Tout un tas d'art et de musique a surgi pour préserver la mémoire du soulèvement de L.A. Des musiciens de tous les genres ont créé des chansons rappelant la rébellion: Sublime, En Vogue, Bratmobile, Rage Against the Machine, pour n'en nommer que quelques-uns. Tupac Shakur a écrit la chanson «Keep Ya Head Up» et l'a dédiée à Latasha Harlins. L'artiste pionnier Thornton Dial peint Haut de gamme (acier), une pièce expressionniste abstraite qui a capturé la frénésie et la violence du soulèvement. Cependant, ce n'est pas seulement l'effusion artistique qu'il faut retenir, mais le militantisme.

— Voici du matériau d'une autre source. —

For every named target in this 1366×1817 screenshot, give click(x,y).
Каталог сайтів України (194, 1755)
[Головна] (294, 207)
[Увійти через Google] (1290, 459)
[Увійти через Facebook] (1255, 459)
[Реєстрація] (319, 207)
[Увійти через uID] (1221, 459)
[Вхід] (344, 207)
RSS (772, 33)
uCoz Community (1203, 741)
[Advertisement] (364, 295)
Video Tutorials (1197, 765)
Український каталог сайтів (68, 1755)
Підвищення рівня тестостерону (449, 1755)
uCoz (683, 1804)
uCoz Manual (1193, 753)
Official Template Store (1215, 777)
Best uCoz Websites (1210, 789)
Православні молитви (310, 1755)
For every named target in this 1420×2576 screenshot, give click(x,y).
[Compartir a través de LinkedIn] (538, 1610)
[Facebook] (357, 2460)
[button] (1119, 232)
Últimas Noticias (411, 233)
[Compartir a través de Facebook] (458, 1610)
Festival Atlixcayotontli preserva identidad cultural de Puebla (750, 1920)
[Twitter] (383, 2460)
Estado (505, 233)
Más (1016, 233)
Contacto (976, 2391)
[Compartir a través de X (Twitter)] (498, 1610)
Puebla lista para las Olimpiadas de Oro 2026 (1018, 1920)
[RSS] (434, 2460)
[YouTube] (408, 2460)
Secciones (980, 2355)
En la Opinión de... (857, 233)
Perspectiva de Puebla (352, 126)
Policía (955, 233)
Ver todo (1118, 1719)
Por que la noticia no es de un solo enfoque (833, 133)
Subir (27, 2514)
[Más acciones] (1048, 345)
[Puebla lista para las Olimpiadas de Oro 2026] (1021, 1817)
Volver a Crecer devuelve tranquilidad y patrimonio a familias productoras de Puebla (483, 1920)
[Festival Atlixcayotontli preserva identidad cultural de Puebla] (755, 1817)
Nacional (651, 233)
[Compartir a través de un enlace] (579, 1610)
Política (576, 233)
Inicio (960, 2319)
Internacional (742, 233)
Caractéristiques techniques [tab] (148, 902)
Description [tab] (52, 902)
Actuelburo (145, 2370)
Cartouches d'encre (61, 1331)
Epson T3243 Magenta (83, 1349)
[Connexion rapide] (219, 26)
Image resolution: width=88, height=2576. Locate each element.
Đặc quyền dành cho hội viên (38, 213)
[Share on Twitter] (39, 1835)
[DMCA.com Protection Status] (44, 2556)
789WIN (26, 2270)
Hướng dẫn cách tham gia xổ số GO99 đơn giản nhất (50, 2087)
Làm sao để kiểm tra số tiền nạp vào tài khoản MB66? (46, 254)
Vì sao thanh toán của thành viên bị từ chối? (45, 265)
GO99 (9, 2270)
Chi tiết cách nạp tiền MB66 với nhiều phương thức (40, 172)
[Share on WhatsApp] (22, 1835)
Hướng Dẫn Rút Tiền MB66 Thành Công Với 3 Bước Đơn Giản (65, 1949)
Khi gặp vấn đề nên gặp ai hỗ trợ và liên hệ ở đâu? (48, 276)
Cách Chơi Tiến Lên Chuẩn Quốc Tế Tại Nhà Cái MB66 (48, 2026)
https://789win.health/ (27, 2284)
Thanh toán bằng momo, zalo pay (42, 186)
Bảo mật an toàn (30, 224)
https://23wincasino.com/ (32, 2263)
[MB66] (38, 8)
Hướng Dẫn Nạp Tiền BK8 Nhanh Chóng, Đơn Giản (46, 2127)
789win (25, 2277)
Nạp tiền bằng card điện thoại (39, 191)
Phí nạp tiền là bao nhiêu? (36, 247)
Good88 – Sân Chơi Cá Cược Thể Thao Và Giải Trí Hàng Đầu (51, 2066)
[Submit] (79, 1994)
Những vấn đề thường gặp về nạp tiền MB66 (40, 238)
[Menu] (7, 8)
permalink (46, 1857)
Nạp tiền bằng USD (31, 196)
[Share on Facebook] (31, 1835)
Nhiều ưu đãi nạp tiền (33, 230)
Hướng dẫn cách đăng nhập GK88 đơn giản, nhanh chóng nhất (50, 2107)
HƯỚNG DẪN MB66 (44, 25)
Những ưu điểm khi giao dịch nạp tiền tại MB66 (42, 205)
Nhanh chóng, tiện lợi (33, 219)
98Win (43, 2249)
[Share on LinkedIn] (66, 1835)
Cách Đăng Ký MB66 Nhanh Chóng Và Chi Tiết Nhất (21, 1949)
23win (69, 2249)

Le soulèvement de Los Angeles a prouvé que ce système d'oppression enraciné doit être combattu de front, que le système de «justice» ne protège que les personnes au pouvoir et que le seul moyen de démanteler le système est la force.

L'héritage

Jusqu'au récent soulèvement de Minneapolis, le soulèvement de Los Angeles était la plus grande perturbation civile aux États-Unis depuis les années 1960. Comme l'insurrection de 2020, la rébellion a démontré que des millions de personnes ont dit "Assez!" Pourtant, contrairement à la rébellion de Rodney King, la vague actuelle de manifestations a le potentiel de forcer finalement l'abolition de la police, un système qui a été créé pour protéger les biens des riches en supprimant les grévistes – ne pas pour protéger le peuple. De plus, les pouvoirs de la technologie ont été limités en 1992: Internet était nouveau, il n'y avait pas de médias sociaux et personne n'avait de téléphone-appareil photo. Cette technologie peut être utilisée aujourd'hui pour documenter la violence policière et diffuser les images comme jamais auparavant. En gardant les incendies allumés (au figuré et au sens littéral), le soulèvement actuel peut perpétuer l'héritage du soulèvement de L.A. jusqu'à ce que la police soit définitivement démantelée. Tant en 1992 qu'en 2020, le soulèvement a incité les gens à se rebeller, à développer le sens de la combativité requis contre le système, à créer un art révolutionnaire et à exploiter le pouvoir potentiel de l'unité multiraciale pour défier la classe dirigeante.

Mais il y a une autre leçon cruciale du soulèvement de 1992 de L.A. Cela ne pouvait aller que si loin. Le pouvoir spontané et la colère de la foule n'étaient pas exploités dans une organisation avec un programme clair et la capacité d'opérer à grande échelle. Tout en échouant, ce qui s'est passé en 1992 a montré que le peuple a le pouvoir. Cela montrait que les gens faisaient attention. Et cela a montré que le sort des «misérables de la Terre» n'est jamais une loi de la nature – lorsque les gens ripostent, il peut être révoqué.